*What is required:* Please copy every line below that contains the string "agent".

*Task material:*

[Start of section]

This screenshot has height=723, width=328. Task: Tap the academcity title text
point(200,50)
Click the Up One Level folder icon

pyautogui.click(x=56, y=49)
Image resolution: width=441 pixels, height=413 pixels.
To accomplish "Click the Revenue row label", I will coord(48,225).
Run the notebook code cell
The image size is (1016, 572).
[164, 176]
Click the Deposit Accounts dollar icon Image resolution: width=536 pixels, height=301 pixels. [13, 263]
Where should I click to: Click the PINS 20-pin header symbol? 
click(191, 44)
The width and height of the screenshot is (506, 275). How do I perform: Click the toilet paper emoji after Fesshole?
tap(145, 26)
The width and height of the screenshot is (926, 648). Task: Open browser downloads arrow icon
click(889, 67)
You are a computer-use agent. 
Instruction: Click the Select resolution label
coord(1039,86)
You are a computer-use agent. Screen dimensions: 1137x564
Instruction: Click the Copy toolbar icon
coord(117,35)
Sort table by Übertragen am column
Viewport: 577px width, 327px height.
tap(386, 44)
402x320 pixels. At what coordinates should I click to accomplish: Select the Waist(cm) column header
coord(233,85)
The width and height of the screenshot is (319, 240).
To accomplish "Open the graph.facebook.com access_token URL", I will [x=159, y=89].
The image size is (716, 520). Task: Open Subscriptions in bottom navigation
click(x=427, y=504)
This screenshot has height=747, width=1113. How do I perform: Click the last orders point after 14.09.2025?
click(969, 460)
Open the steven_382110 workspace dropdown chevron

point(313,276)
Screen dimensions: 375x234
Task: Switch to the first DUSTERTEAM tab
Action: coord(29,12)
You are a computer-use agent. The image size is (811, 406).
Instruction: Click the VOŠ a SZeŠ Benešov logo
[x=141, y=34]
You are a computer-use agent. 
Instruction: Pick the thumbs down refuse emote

[End of section]

*Task solution:*
You are a computer-use agent. 
You are a computer-use agent. Screen dimensions: 1137x564
You are a computer-use agent. The image size is (811, 406).
You are a computer-use agent. 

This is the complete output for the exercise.